With the Blood War between devils and demons raging for eons and no end in sight, opportunities abound for ambitious archdevils to win fame, glory, and power in the ongoing struggle. Duke Bael, one of Mammon’s most important vassals, has won fame and acclaim for his victories. Charged with leading sixty-six companies of barbed devils, Bael has proven to be a tactical genius, earning esteem for himself and his master as a result of victory after victory over the abyssal host. Mammon relies on Bael to safeguard his holdings because of Bael’s battle acumen. During a time when so many other archdevils have lost their positions, Mammon has never been ousted, which is a testament to Bael’s skill on the battlefield.
For his accomplishments, Bael has been granted the title of Bronze General. His accolades notwithstanding, he has had a difficult time navigating the quagmire of infernal politics. His critics call him naive, though never to his face. His primary interest has always been leading soldiers in battle, so he finds it frustrating to have his ambitions of ascending to a higher rank constantly stymied by politically shrewd rivals.
Bael prefers to make servants out of his adversaries, and mortals bound to his service earn their wretched place by falling victim to his superior stratagems. Bael gladly spares the lives of those he defeats—if they pledge their souls and service to him. Demons are an exception; although he is willing to corrupt almost any other foes, he always destroys demons he defeats.
Bael also welcomes mortals into his service if they can provide him with an advantage in his politicking. He recruits savvy individuals and relies on them to represent his interests at Mammon’s court, which leaves him free to pursue his battle lust.

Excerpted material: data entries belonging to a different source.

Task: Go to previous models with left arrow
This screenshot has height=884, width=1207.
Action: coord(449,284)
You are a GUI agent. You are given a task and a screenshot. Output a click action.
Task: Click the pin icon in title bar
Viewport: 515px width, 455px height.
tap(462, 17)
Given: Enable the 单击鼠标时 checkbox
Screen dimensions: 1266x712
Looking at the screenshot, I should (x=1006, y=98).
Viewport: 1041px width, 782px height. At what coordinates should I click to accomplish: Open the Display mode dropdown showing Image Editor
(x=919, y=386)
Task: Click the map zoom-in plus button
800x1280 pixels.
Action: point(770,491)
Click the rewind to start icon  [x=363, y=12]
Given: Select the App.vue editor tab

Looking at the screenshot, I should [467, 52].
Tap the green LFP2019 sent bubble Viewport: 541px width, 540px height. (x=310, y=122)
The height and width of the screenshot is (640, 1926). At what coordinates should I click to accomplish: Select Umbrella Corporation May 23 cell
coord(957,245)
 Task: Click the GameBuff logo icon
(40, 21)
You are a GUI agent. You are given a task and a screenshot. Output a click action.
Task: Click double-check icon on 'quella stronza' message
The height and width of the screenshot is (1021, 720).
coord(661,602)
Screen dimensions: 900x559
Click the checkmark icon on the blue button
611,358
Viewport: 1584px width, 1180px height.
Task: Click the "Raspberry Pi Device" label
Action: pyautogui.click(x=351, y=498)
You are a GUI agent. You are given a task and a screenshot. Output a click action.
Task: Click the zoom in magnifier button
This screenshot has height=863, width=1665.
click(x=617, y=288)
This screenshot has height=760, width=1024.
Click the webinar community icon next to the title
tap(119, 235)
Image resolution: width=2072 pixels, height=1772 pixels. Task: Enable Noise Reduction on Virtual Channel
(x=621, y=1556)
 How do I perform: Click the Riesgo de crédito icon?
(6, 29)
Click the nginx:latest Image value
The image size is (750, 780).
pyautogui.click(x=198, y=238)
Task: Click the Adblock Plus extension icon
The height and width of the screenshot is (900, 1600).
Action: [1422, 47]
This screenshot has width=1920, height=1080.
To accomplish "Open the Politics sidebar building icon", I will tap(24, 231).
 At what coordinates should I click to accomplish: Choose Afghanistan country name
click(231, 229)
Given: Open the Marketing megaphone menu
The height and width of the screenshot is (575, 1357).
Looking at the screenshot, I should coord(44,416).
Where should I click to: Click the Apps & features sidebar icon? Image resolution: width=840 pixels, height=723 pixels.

Despite his lack of interest in affairs outside battle, or perhaps because of it, Bael has gained a small following of cultists. Those who worship at his altar call him the King of Hell, and the most deluded believe that he is the lord of all devils. In arcane circles, certain writings, such as the dreaded Book of Fire, say that Bael revealed the invisibility spell to the world, though some scholars of magic hotly refute such claims. Bael is sometimes depicted as a toad, a cat, a human, or some combination of these forms.